"Oh! he's in it," said her father, referring to my own modest financial share, and adding, if I know anything about him, "I never cared for the man, as you are probably aware."

He stamped up and down the room for a while and then began again.

"I'm not narrow-minded, thank God!" he declared. "Whatever else I may be, I'm not narrow-minded; but I'm bound to say I don't think it's quite fair to me to open an office of this sort. If you were taking up the secretaryship of a ladies' golf club I shouldn't mind. I'm all for women playing golf, so long as they have links of their own. Or a secretaryship to an M.P., say, as long as it wasn't a damned Labour member. But an office with a brass plate and your name—my name—on it, no! I draw the line there."

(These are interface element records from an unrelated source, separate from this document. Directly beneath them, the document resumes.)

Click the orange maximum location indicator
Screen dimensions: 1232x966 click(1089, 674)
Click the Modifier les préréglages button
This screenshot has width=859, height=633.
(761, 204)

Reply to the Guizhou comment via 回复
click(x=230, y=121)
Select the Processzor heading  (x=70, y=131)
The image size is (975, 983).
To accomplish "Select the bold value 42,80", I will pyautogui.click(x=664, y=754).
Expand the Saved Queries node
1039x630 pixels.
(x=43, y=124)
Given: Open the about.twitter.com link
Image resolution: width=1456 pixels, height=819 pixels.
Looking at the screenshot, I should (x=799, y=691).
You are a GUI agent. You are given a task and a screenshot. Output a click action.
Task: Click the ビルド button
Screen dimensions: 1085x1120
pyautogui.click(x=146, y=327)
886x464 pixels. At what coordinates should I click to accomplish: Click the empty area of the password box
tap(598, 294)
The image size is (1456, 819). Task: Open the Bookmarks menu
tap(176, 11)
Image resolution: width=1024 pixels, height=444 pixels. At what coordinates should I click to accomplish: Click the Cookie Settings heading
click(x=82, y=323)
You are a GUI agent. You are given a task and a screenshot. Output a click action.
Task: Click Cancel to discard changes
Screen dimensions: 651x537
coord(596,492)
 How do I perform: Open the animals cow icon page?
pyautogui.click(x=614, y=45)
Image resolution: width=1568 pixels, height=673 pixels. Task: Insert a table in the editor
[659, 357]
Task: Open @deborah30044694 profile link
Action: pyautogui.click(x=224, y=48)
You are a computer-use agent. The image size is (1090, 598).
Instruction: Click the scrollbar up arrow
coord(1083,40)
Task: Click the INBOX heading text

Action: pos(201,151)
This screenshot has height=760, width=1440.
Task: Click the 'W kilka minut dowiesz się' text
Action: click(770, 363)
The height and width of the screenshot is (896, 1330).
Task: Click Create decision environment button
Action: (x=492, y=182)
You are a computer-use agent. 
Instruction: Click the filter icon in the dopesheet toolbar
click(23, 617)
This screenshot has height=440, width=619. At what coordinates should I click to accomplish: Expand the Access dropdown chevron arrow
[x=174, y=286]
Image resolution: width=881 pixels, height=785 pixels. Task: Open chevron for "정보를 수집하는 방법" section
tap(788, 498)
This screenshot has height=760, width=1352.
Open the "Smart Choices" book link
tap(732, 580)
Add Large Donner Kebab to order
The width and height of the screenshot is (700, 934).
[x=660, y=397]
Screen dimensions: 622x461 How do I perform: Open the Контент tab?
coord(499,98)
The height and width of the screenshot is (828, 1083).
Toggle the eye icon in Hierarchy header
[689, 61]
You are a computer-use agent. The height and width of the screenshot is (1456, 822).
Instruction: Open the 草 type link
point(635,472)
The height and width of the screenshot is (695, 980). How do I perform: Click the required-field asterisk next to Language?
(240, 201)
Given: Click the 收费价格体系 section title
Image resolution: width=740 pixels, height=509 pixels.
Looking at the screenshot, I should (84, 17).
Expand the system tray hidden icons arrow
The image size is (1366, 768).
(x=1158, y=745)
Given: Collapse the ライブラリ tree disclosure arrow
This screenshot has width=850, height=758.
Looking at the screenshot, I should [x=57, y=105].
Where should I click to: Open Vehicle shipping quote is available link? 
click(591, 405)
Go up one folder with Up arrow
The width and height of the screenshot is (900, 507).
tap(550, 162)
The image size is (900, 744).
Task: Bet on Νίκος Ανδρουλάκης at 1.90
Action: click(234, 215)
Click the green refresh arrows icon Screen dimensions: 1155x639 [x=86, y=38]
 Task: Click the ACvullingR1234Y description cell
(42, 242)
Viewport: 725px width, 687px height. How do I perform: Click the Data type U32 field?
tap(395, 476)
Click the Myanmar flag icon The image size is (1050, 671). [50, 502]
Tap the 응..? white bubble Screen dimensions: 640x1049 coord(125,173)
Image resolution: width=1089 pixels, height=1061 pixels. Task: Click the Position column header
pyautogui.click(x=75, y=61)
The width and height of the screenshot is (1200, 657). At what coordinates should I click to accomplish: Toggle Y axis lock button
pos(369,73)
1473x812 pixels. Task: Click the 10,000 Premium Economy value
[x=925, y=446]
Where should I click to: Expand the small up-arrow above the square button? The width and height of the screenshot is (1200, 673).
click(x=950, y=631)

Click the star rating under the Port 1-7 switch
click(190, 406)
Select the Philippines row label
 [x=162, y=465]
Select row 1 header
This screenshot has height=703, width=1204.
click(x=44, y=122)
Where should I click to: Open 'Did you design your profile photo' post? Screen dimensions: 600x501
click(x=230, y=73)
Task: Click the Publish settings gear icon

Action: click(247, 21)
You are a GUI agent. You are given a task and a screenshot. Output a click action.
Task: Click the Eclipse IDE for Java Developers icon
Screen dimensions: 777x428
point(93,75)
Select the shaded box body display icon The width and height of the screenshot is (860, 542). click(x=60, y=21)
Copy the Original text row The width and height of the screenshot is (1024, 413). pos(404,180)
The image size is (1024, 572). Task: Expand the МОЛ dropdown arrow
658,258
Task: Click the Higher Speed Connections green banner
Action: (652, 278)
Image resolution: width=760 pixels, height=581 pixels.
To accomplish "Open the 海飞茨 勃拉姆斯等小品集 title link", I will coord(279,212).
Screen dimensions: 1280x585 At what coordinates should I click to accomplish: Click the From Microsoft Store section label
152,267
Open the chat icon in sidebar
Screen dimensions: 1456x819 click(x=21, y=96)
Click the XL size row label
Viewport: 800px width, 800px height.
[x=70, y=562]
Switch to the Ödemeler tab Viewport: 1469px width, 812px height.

"It won't have our name," said Ben. "It's to be called 'The Beck and Call.'"

"Oh, is it?" he cried. "Is it? I like that! Colonel Staveley's daughter advertising herself at anyone's beck and call. A nice pill for an old soldier to swallow, a nice thing to explain away to one's friends."

Ben was silent for a while. Then, "I think you're taking it too seriously," she said. "Many changes have come about since you were young. The world has given up a lot of its sillinesses, and one of them is the prejudice against people going into business. I am convinced that no girl of twenty-two ought to be just a drone."

"I can't think why you never married," said the Colonel, peevishly.

"I suppose because it takes two to make a marriage," said Ben.

"You must have played your cards devilish badly," her father retorted. "There's Alicia she's married, even though her husband is dead. And Merrill's married. And most of your cousins are married. I can't understand what you've been doing."

"Some girls must be single," said Ben. "Why, there are millions more women than men in this country alone. I read the figures only the other day."